Here is a bit of background on my mother, as I feel is may give insight to those of you who understand depression better than I.  She is a teacher at a middle school and is very involved in her work. She seems to stay at work as long as possible. School ends around 3:30 and she rarely arrives home before 7. Sometimes she meets work friends after school as well. These friends are all un-married (two by divorce, one was left at the altar), which concerns me as I sometimes wonder if they "man bash" (as in literally bash all men, including my father, as they all have had their issues with marriage and men in general).  

Her mother has never been someone who loved her, much less liked her much.  This has hurt my mother very much throughout her life.  On top of it, her father died when she was young, around 20 years of age.  Another major family occurence happened last year when she lost one of her older sisters to cancer, leaving her with only her oldest sister (who is not a nice person, to put it kindly), and an older brother who is mentally ill after being injured in Vietnam.
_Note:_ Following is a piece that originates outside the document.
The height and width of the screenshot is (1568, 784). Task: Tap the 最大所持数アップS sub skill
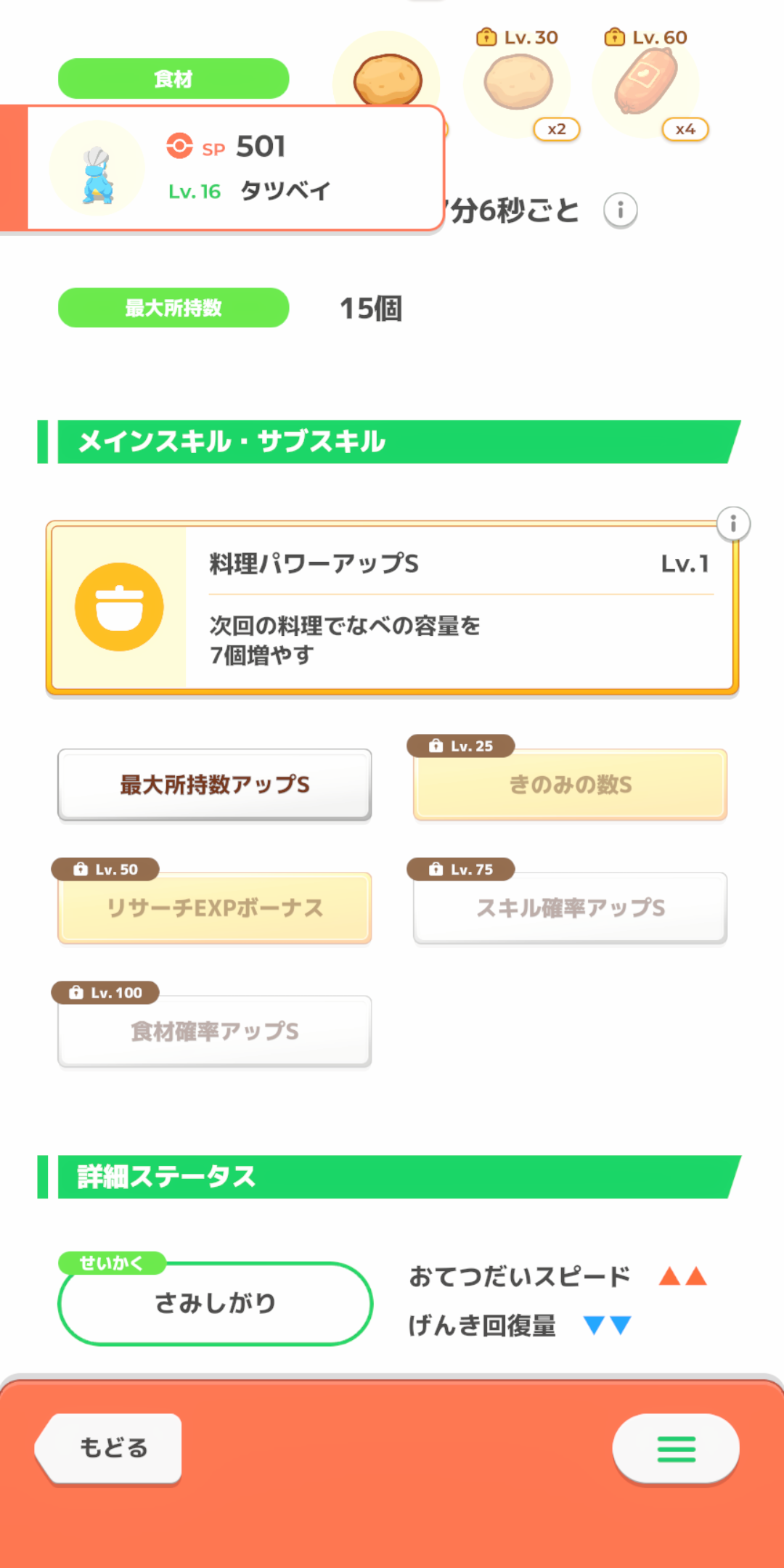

My father's mother (my grandmother) has truly treated my mom like a daughter, and my mom even calls them mom and dad.

No matter what we do, how we say things, how lightly we tread or how blunt we are NOTHING works. My dad is breaking, both emotionally, mentally and now physically. His health is decling due to worry and he litterally is becoming extremely affected by this issue.  Emotionally, he struggles day to day. Each day without a fight or my mom getting angry, pissy or defensive to him is a victory. Mentally, he cannot take it anymore. He worries she will divorce him. He worries she is not in a state to be a responsible adult. Everything is a worry. He says he loves her and wants to fix things, and has been trying. Trying to begin counseling, but her literally not caring and saying so. 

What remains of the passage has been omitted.